(Data extract):
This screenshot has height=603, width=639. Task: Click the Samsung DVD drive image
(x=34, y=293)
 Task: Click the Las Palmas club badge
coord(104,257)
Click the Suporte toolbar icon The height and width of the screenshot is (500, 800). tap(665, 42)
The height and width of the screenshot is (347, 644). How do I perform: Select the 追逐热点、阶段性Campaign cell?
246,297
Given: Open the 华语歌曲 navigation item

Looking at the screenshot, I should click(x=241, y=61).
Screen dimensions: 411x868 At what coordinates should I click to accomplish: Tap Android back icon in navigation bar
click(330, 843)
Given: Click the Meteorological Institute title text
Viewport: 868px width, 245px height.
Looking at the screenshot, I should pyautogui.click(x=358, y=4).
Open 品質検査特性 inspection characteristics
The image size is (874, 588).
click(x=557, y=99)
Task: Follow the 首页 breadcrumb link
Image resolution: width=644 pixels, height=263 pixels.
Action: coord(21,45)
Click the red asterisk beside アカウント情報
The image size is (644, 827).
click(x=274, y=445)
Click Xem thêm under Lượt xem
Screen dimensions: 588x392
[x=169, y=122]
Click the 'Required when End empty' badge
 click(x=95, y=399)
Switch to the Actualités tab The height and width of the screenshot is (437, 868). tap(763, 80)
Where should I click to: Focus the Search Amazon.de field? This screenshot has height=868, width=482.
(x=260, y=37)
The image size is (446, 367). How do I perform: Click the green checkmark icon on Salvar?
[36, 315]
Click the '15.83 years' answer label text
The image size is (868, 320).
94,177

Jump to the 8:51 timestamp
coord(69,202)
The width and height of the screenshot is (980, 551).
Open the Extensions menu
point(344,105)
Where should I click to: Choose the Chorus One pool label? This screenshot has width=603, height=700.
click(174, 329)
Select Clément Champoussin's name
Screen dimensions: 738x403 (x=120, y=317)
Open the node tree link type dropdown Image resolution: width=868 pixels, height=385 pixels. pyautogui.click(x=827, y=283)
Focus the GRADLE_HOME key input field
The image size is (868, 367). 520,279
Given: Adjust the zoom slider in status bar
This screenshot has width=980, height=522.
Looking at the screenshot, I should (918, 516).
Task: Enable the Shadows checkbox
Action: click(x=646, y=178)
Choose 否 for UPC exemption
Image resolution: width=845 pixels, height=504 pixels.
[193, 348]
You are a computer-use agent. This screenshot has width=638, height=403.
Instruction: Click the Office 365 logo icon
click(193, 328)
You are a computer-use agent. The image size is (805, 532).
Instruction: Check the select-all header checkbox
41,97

(Problem details):
List each line in the listing that contains the string "link".

(Exercise answer):
Task: Follow the 首页 breadcrumb link
Open the node tree link type dropdown Image resolution: width=868 pixels, height=385 pixels. pyautogui.click(x=827, y=283)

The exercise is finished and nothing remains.